New Features

  • Added tokens_segment(), which works on tokens objects in the same way as corpus_segment() does on corpus objects (#902).
  • Added magrittr pipe support (#927). %>% can now be used with quanteda without needing to attach magrittr (or, as many users apparently believe, the entire tidyverse.)
  • corpus_segment() now behaves more logically and flexibly, and is clearly differentiated from corpus_reshape() in terms of its functionality. Its documentation is also vastly improved. (#908)
  • Added data_dictionary_LSD2015, the Lexicoder Sentiment 2015 dictionary (#963).
  • Significant improvements to the performance of tokens_lookup() and dfm_lookup() (#960).
  • New functions head.corpus(), tail.corpus() provide fast subsetting of the first or last documents in a corpus. (#952)
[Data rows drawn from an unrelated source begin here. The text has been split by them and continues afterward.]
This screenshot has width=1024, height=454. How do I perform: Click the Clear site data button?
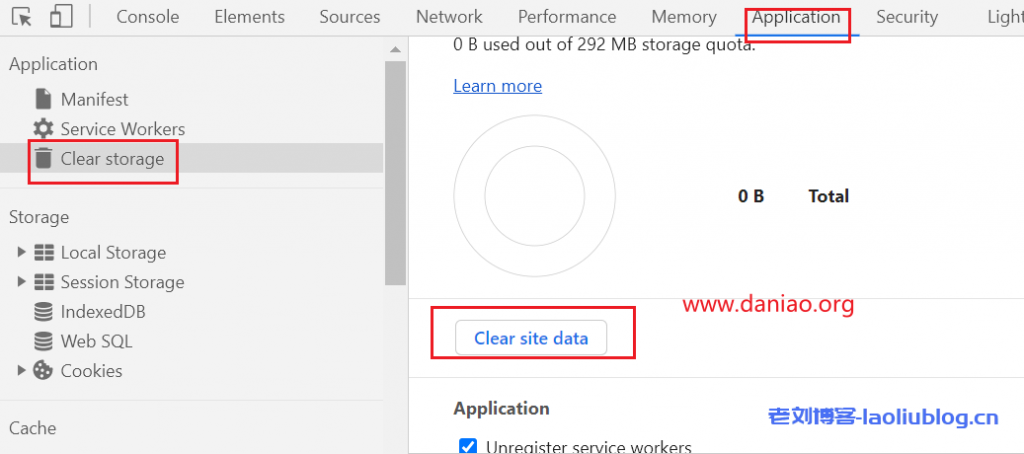pos(531,338)
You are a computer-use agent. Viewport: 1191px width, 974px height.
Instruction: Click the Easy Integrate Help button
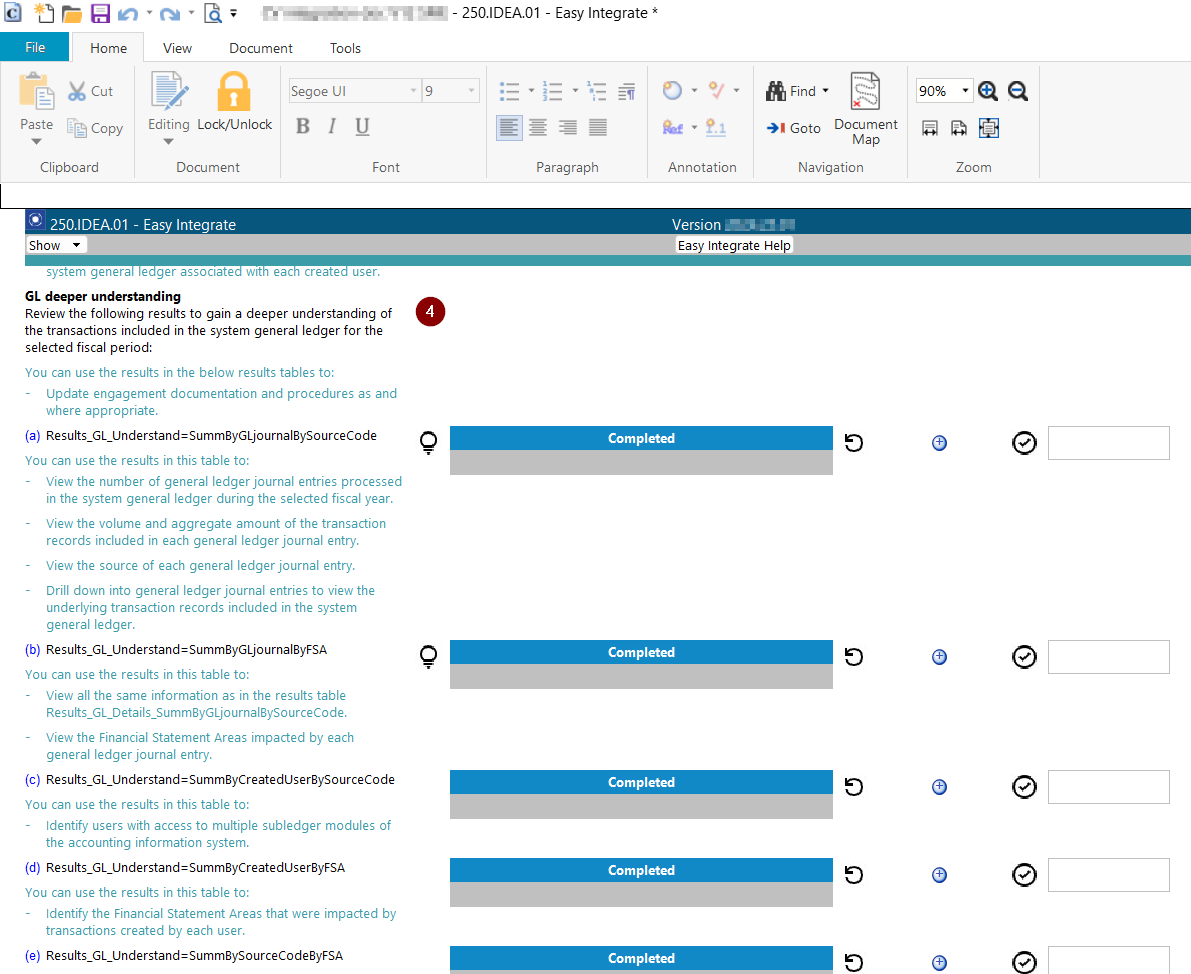tap(734, 245)
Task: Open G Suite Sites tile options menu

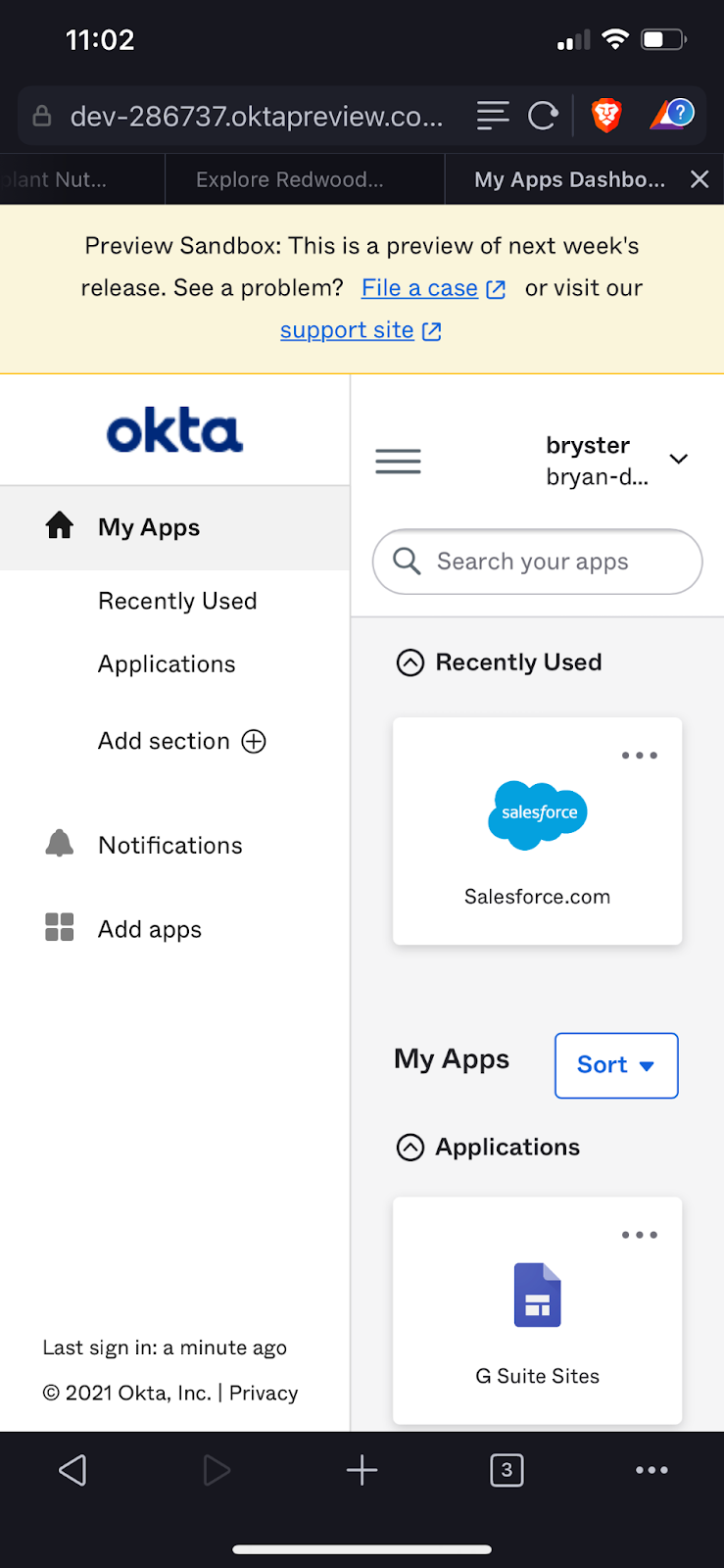Action: tap(639, 1235)
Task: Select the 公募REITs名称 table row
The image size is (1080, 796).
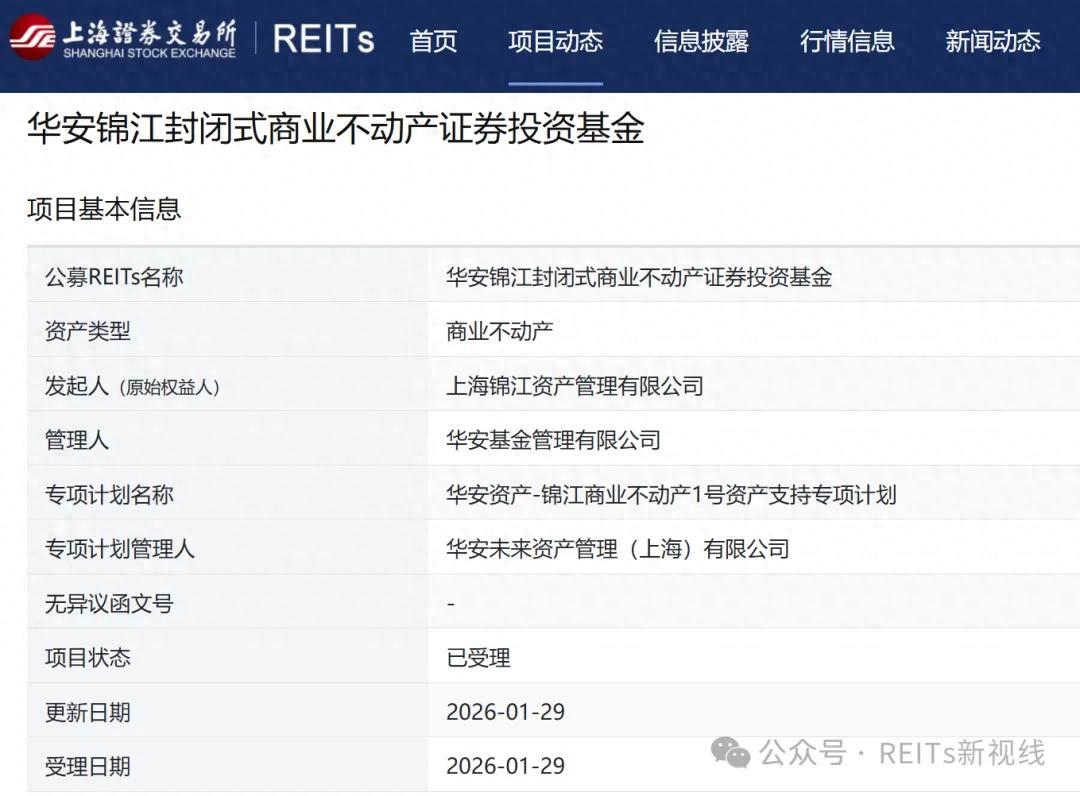Action: click(x=540, y=276)
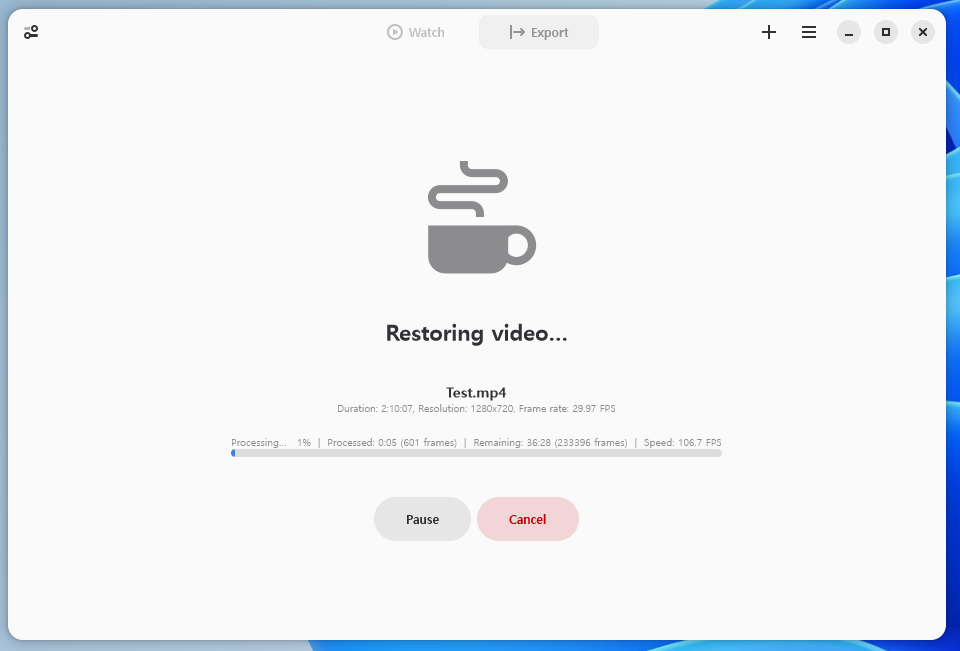Click the steaming coffee cup icon
This screenshot has height=651, width=960.
(x=481, y=218)
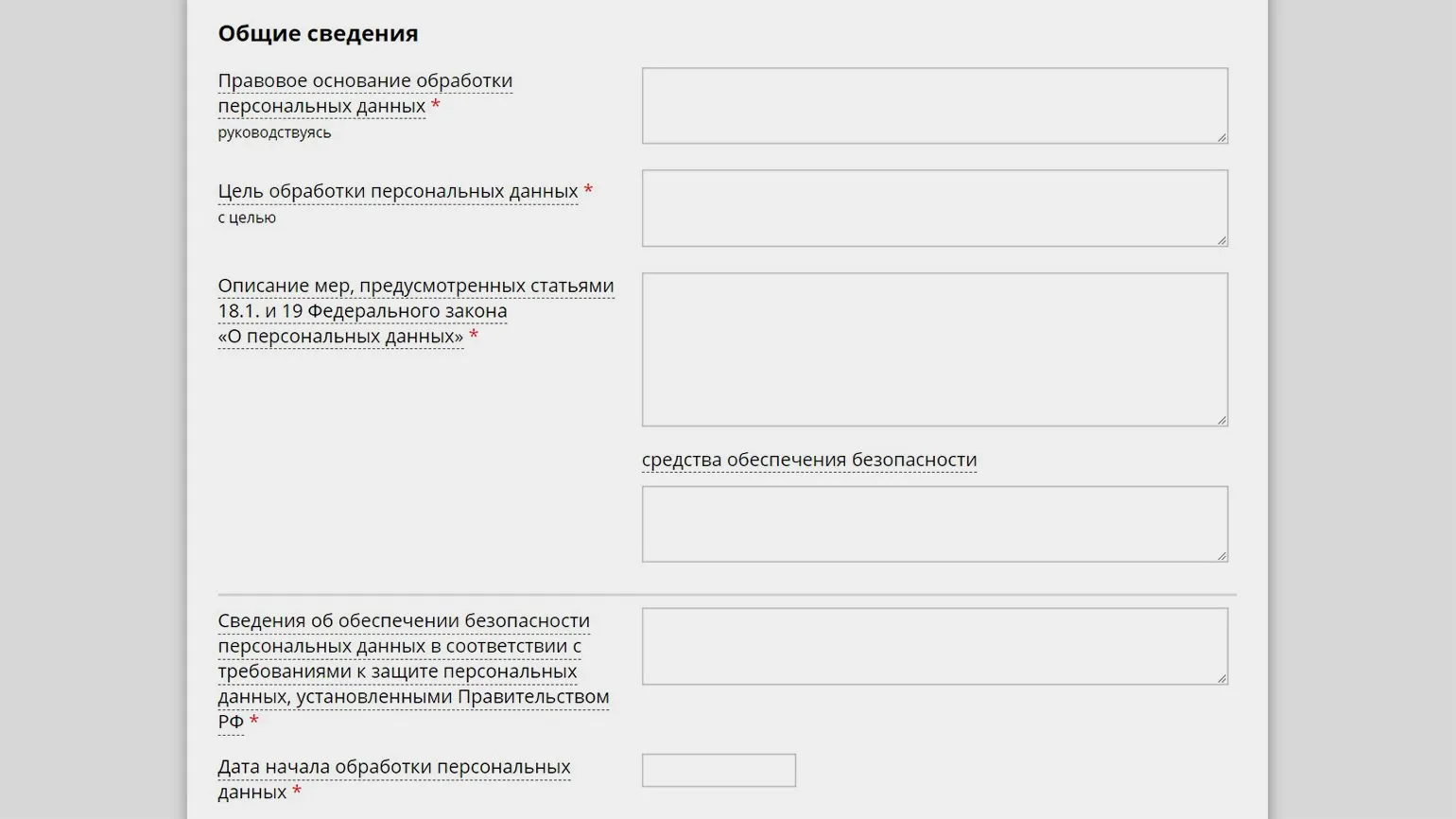1456x819 pixels.
Task: Click the measures description text area resize handle
Action: (1222, 420)
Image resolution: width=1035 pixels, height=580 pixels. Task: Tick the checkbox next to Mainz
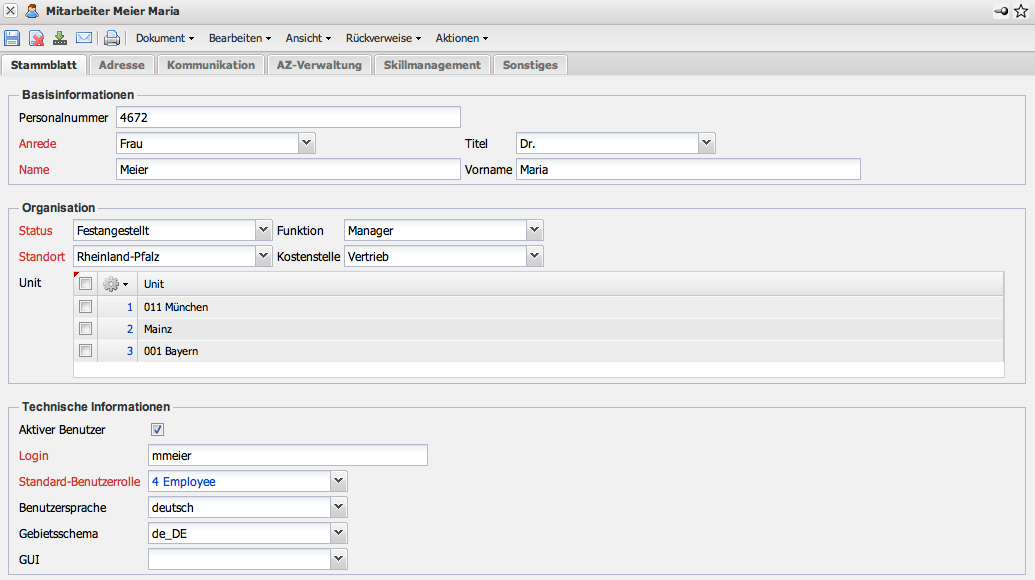[x=86, y=329]
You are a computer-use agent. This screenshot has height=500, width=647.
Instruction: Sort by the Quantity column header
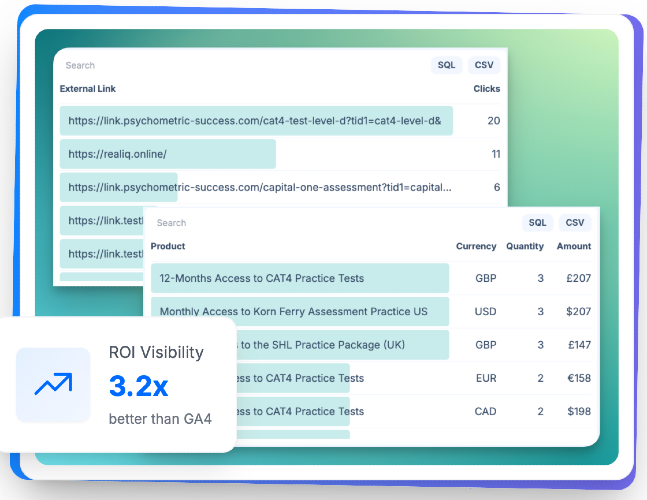(x=525, y=246)
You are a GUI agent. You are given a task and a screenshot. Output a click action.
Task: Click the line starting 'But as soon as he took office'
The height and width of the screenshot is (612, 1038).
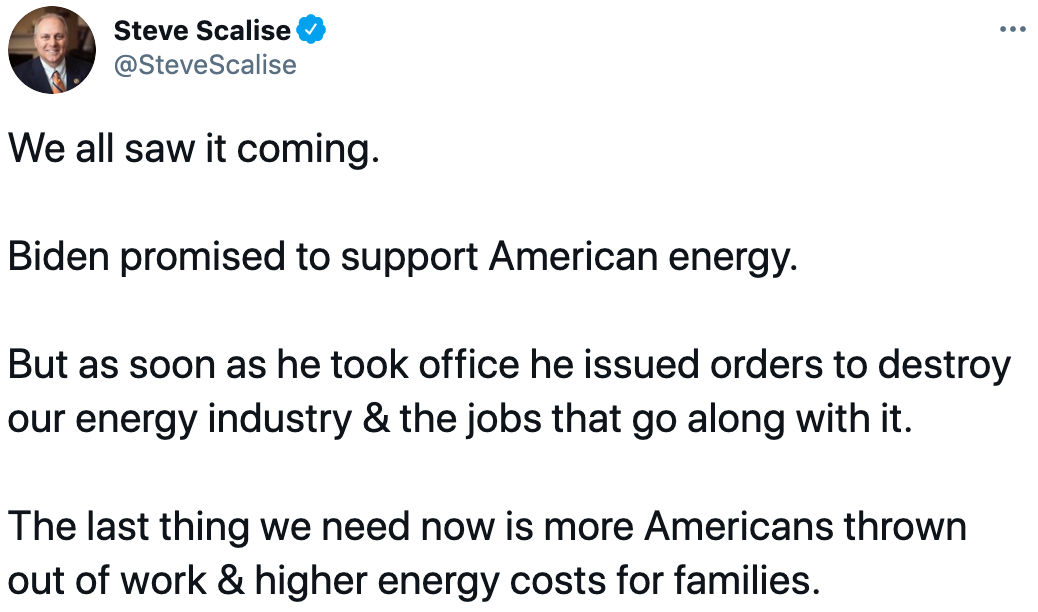pos(509,365)
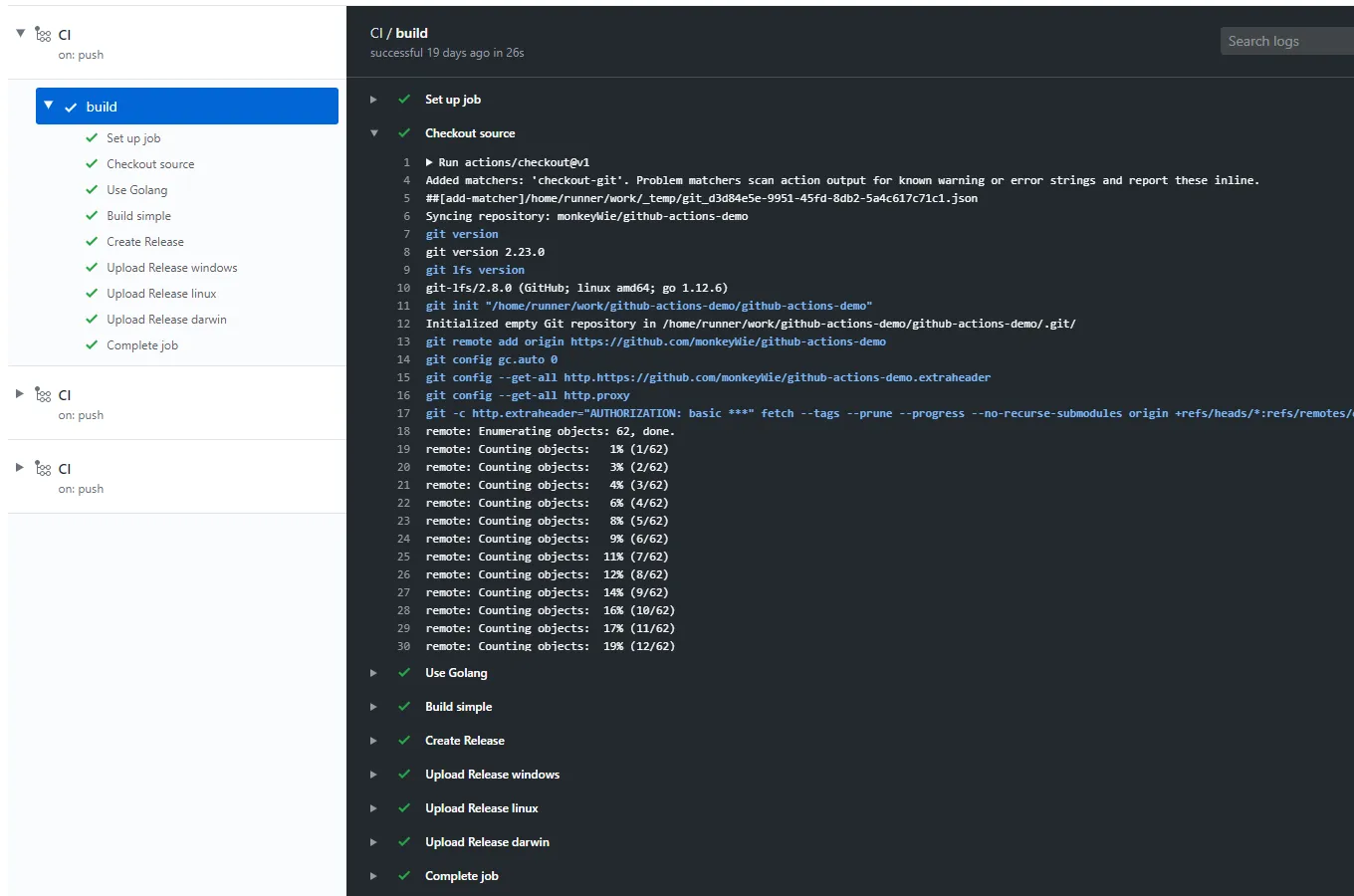The height and width of the screenshot is (896, 1354).
Task: Open Upload Release darwin step from the sidebar
Action: [x=166, y=320]
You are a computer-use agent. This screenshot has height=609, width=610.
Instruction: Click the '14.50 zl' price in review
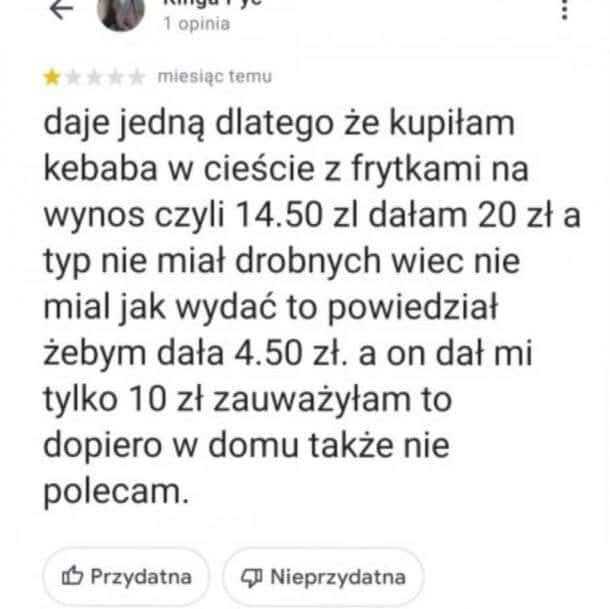(x=296, y=215)
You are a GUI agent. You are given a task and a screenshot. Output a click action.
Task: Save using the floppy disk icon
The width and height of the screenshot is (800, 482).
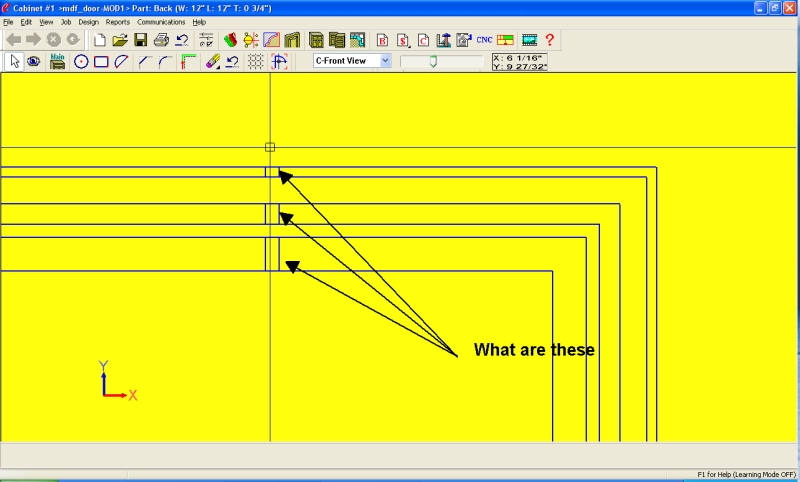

Bug fixes and stability enhancements

  • Fixed a problem when applying purrr::map() to dfm() (#928).
  • Added documentation for regex2fixed() and associated functions.
  • Fixed a bug in textstat_collocations.tokens() caused by “documents” containing only "" as tokens. (#940)
  • Fixed a bug caused by cbind.dfm() when features shared a name starting with quanteda_options("base_featname") (#946)
  • Improved dictionary handling and creation now correctly handles nested LIWC 2015 categories. (#941)
  • Number of threads now set correctly by quanteda_options(). (#966)

Behaviour changes

  • summary.corpus() now generates a special data.frame, which has its own print method, rather than requiring verbose = FALSE to suppress output (#926).
  • textstat_collocations() is now multi-threaded.
  • head.dfm(), tail.dfm() now behave consistently with base R methods for matrix, with the added argument nfeature. Previously, these methods printed the subset and invisibly returned it. Now, they simply return the subset. (#952)
  • Dictionary keys are now unique, and if multiple, identical keys are defined for a dictionary when constructed, the values will be merged into the consolidated key. (#959)

New Features

  • Added methods for changing the docnames of tokens and dfm objects (#987).
  • Added new function textmodel_lsa() for Latent Semantic Analysis.

Bug fixes and stability enhancements

  • The computation of tfidf has been more thoroughly described in the documentation for this function (#997).
  • Fixed a bug discovered in #1011 for unused keys in tokens_lookup(..., exclusive = FALSE).

New Features

  • tokens_segment() has a new window argument, permitting selection within an asymmetric window around the pattern of selection. (#521)
  • tokens_replace() now allows token types to be substituted directly and quickly.
  • textmodel_affinity() now adds functionality to fit the Perry and Benoit (2017) class affinity model.
  • Added a spacy_parse method for corpus objects. Also restored quanteda methods for spacyr spacy_parsed objects.

Bug fixes and stability enhancements

  • Improved documentation for textmodel_nb() (#1010), and made output quantities from the fitted NB model regular matrix objects instead of Matrix classes.

Behaviour Changes

  • All of the deprecated functions are now removed. (#991)
  • tokens_group() is now significantly faster.
  • The deprecated “list of characters” tokenize() function and all methods associated with the tokenizedTexts object types have been removed.
  • Added convenience functions for keeping tokens or features: tokens_keep(), dfm_keep(), and fcm_keep(). (#1037)
  • textmodel_NB() has been replaced by textmodel_nb().